→ **YOUR OBJECTIVE**:
Return these items line for line, starting with the first line and going on through the line with "[x=430, y=28]", both included.

→ **RAW DATA**:

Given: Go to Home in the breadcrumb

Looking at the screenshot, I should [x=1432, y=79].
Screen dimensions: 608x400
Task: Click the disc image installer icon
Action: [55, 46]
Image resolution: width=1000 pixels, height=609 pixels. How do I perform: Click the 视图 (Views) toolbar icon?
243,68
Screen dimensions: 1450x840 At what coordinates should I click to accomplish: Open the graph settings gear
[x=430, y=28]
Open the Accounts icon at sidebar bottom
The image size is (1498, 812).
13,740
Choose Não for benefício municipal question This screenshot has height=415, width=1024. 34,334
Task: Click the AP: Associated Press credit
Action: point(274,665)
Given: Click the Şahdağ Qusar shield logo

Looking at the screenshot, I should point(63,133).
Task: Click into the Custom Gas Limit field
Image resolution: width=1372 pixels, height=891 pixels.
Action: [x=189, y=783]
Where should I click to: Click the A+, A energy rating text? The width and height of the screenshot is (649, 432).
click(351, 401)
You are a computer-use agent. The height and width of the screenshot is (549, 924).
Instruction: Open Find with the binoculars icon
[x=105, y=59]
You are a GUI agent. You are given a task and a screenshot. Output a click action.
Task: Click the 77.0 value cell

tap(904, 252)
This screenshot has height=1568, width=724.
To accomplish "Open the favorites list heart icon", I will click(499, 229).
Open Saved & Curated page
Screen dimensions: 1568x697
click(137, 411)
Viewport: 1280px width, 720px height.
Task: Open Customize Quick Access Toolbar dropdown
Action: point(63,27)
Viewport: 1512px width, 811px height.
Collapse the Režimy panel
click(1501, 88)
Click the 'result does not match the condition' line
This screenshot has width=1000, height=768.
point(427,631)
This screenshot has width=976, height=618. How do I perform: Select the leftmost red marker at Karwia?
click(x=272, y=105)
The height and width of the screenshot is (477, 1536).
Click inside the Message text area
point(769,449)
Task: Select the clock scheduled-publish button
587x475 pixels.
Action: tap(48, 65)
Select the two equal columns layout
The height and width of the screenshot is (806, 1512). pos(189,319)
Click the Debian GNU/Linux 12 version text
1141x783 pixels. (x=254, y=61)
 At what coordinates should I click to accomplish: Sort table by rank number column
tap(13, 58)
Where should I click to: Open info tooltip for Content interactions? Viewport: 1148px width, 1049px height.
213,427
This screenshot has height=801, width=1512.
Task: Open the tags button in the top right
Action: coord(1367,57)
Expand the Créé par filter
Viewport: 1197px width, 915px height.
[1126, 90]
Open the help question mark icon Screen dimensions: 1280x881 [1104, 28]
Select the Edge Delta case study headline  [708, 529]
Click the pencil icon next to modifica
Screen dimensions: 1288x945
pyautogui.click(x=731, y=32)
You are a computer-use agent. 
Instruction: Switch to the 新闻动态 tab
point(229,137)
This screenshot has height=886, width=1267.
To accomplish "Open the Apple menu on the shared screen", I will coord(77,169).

→ **TASK RESPONSE**:
Given: Go to Home in the breadcrumb

Looking at the screenshot, I should [x=1432, y=79].
Screen dimensions: 608x400
Task: Click the disc image installer icon
Action: [55, 46]
Image resolution: width=1000 pixels, height=609 pixels. How do I perform: Click the 视图 (Views) toolbar icon?
243,68
Screen dimensions: 1450x840 At what coordinates should I click to accomplish: Open the graph settings gear
[x=430, y=28]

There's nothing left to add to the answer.